The Ocean Transport Intermediary is also known as a Freight Forwarder or NVOCC (non vessel operating common carrier). They are licensed by the US Federal Maritime Commission. The license is issued after a thorough background check, trade references and proof of experience as well as financial responsibility. The FMC gives advice and information on household goods, international moves and licensing on their web site under the headings “Public”, “OTIs” and “VOCCs”. You will read on this web site that OTI’s post a bond with the FMC and this body will investigate complaints by the public if a shipment is not handled correctly and to your satisfaction. Professional moving companies have licenses and some have bonds but these are not to be confused with the ones issued by the FMC. The moving companies don’t have any third party that will help you when things go wrong.

The OTI is responsible for booking space with the vessel operator then the OTI arranges to position the container at the warehouse or residence. They file the export paperwork on behalf of you the shipper and making sure that you the consignee have the required documents to clear the shipment at destination. The OTI does not arrange packing or loading but can generally help you with recommendations or refer you to moving companies they work with. You the shipper is expected to supply all the information required for the shipping and export paperwork but a good OTI will work with you to ensure it is all correct. For instance the weight of your effects is very important because they will be weighed in Ecuador prior to being allowed to leave Guayaquil and any discrepancy will delay your shipment. Most people can only guess at the weight of their belongings but this information is available on line free at the ocean terminal where every export container is weighed, so there is no need to pay the movers or the trucker to scale the load, the OTI can get this weight for your documents without a charge.

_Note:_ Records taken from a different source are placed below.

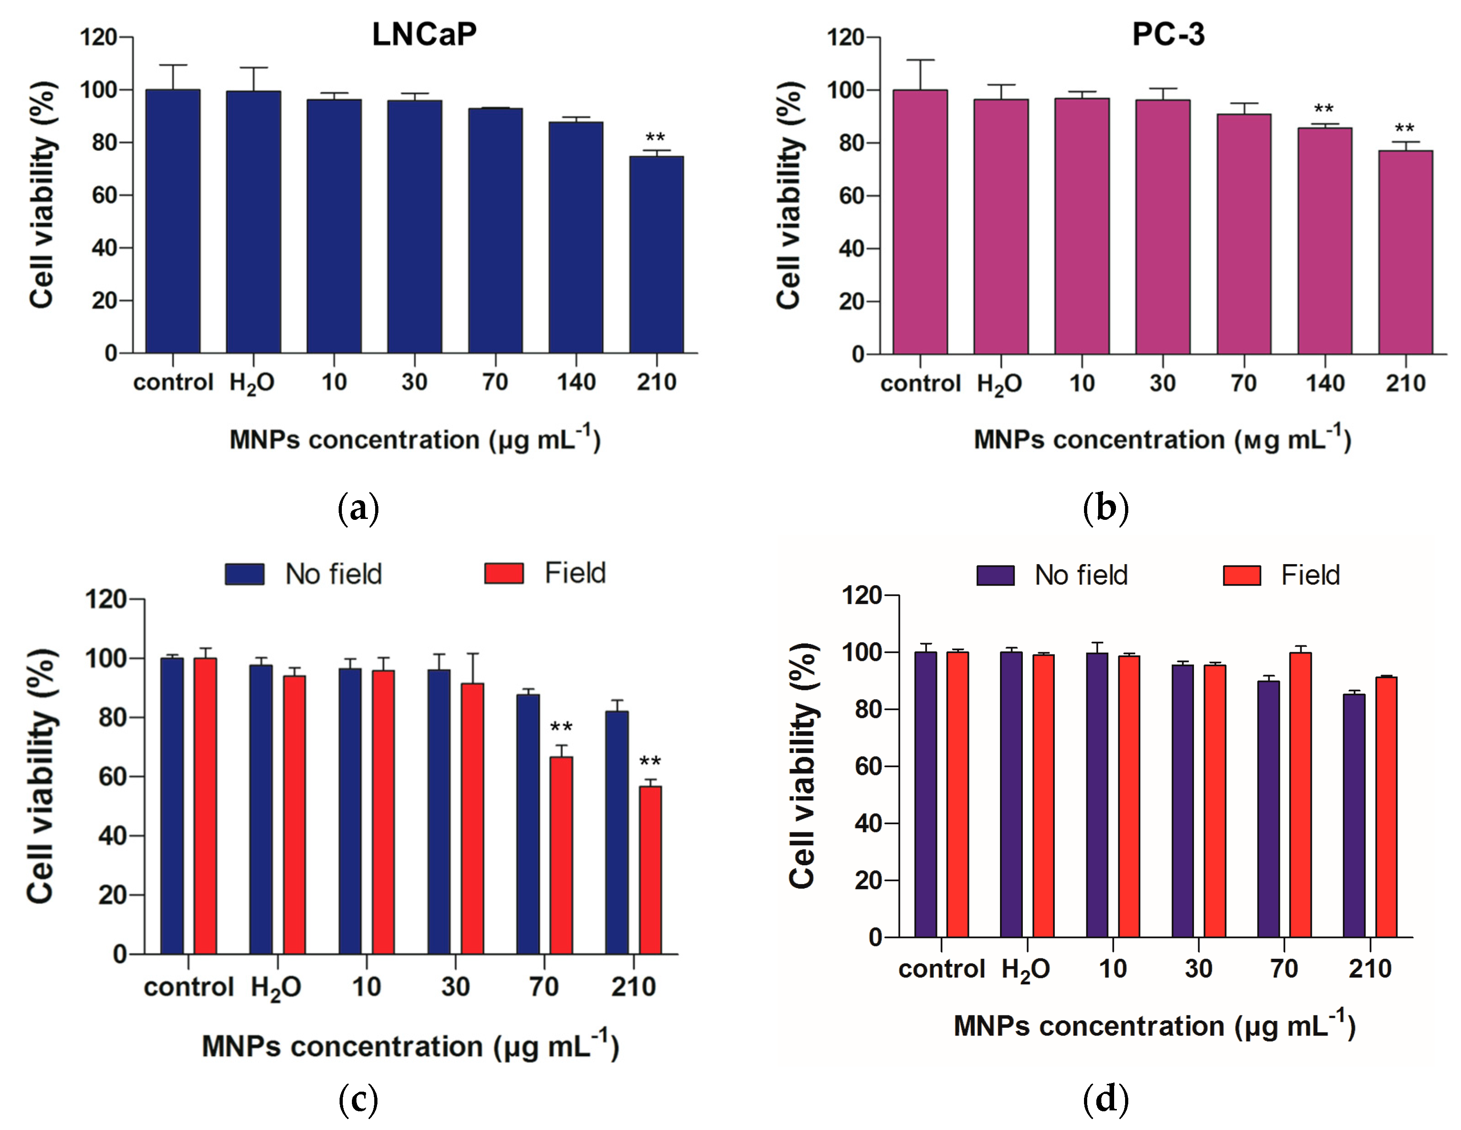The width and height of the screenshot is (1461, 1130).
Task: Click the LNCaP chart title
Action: coord(424,34)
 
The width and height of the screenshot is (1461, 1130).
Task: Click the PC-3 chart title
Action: coord(1168,34)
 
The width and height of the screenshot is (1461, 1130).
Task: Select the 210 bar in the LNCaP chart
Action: coord(656,254)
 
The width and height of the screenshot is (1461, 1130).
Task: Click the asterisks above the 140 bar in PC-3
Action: coord(1324,109)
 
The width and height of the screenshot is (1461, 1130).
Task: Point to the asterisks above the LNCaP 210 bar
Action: coord(655,138)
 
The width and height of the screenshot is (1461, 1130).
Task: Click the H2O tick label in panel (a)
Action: coord(252,383)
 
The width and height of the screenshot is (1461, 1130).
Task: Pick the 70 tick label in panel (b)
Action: coord(1244,383)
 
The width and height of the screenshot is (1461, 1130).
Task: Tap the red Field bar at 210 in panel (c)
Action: coord(650,870)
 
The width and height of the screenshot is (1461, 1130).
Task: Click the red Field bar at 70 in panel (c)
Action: coord(561,855)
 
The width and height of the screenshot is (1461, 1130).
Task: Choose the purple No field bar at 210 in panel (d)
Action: coord(1354,816)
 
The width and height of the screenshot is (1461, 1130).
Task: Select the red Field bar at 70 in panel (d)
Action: coord(1300,795)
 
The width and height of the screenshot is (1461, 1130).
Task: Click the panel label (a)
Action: coord(359,508)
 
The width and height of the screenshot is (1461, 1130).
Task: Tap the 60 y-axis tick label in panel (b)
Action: coord(852,196)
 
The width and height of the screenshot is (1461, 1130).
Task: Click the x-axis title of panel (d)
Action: coord(1154,1025)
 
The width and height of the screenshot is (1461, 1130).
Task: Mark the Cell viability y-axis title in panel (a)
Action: coord(42,195)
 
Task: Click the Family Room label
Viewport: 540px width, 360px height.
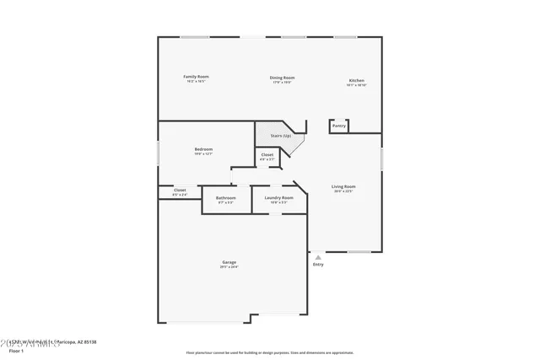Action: click(197, 77)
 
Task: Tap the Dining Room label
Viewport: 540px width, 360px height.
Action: click(282, 78)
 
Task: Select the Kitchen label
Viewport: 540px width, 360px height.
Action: click(356, 81)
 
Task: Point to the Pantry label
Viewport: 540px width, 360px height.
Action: click(338, 126)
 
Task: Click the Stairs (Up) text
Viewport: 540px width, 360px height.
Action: click(281, 136)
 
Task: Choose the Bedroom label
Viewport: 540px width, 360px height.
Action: click(203, 149)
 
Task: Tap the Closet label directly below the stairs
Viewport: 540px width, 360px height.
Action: click(267, 155)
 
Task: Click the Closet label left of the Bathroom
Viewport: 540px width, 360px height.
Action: click(180, 191)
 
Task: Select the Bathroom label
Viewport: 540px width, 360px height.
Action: click(226, 197)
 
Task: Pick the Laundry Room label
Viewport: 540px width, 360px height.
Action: click(278, 197)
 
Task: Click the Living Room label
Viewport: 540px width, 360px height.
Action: click(343, 186)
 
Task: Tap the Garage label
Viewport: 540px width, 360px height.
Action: click(230, 262)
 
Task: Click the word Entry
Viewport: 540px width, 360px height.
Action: click(318, 265)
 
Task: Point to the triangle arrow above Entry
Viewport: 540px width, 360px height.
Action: click(318, 257)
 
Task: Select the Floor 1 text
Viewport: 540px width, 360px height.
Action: click(17, 349)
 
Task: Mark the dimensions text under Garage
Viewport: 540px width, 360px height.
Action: click(230, 267)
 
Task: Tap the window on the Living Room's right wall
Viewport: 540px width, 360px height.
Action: click(381, 158)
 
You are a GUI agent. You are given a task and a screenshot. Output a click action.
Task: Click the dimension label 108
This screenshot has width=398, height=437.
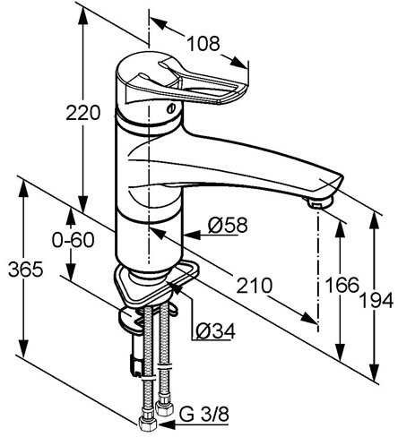point(203,44)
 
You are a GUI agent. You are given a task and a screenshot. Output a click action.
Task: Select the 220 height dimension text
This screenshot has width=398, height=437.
point(82,113)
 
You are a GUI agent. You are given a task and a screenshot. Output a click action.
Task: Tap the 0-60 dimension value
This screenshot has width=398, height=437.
point(73,240)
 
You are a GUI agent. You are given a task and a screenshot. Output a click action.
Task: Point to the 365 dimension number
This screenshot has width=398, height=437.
point(26,270)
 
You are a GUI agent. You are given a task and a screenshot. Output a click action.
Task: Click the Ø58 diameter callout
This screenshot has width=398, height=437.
point(228,225)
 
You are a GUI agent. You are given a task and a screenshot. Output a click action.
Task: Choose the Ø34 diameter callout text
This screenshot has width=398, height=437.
point(216,330)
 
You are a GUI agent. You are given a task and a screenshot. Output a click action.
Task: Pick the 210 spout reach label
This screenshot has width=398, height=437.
point(255,286)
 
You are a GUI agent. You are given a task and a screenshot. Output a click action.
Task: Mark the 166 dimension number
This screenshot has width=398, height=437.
point(342,285)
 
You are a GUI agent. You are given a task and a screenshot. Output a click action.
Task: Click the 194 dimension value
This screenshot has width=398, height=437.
point(376,300)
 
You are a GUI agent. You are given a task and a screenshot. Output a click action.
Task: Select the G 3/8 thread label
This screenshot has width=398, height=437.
point(204,415)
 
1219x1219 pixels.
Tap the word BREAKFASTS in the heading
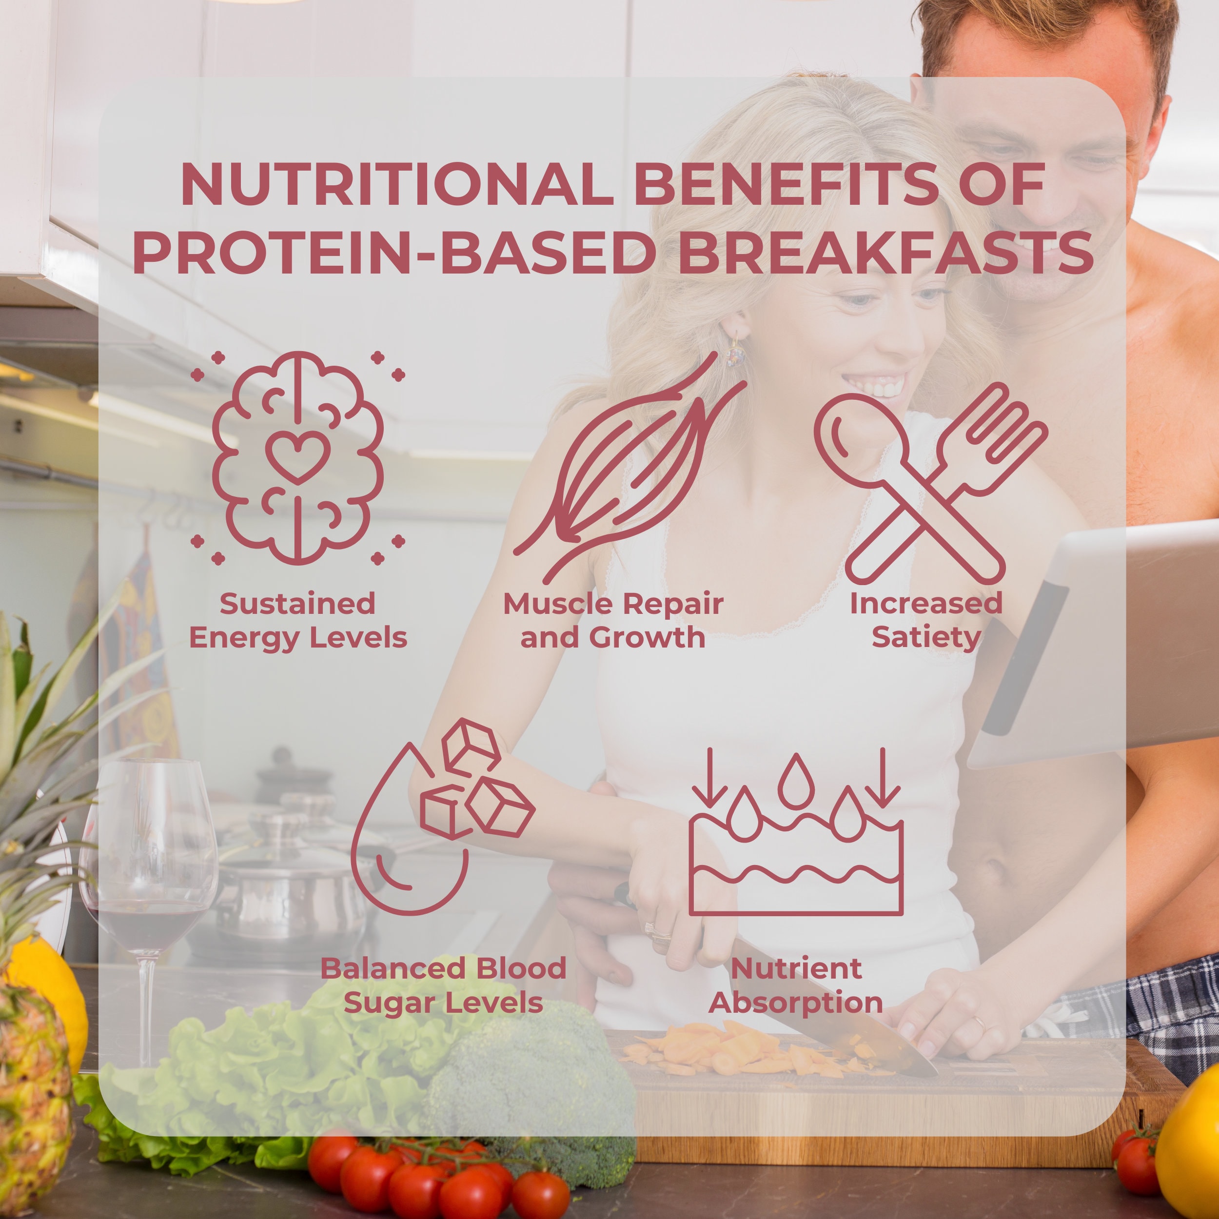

The price to ship a container from North America to Guayaquil varies depending upon the proximity of a port with a service to Ecuador. There is also not much saving for a 20ft container 1,172 cubic feet compared to a 40ft hi cube 2,669 cubic feet. A reasonable budget from positioning the container at your residence to arrival Guayaquil is $5,000.00 for a 20ft and $6,000.00 for a 40ft (there is no difference in price between the standard 8ft 6in high 40ft and the 9ft 6in high 40ft hi cube). Closer to a port it might be less and further away slightly more.

To purchase seaworthy container also varies according to the region you buy it but $3,500.00 is a good budget and the usual additional charge by the vessel operator adds $500.00 to your freight cost. Currently you can sell your container in Ecuador for more than you have paid for it but be careful because you will have to include it as part of your special onetime free import which restricts your ability to sell it because you are prohibited from selling your duty free imported goods for three years. So unless you are planning to use it for long term storage this probably isn’t a good option for you. Also before you buy be careful to check that it will fit down the roads to your new residence and that there is an economic option to get it off the truck once it gets there. Cranes capable of lifting a loaded container off a truck are not generally available. Usually they will unload the container then pull it off the truck with chains.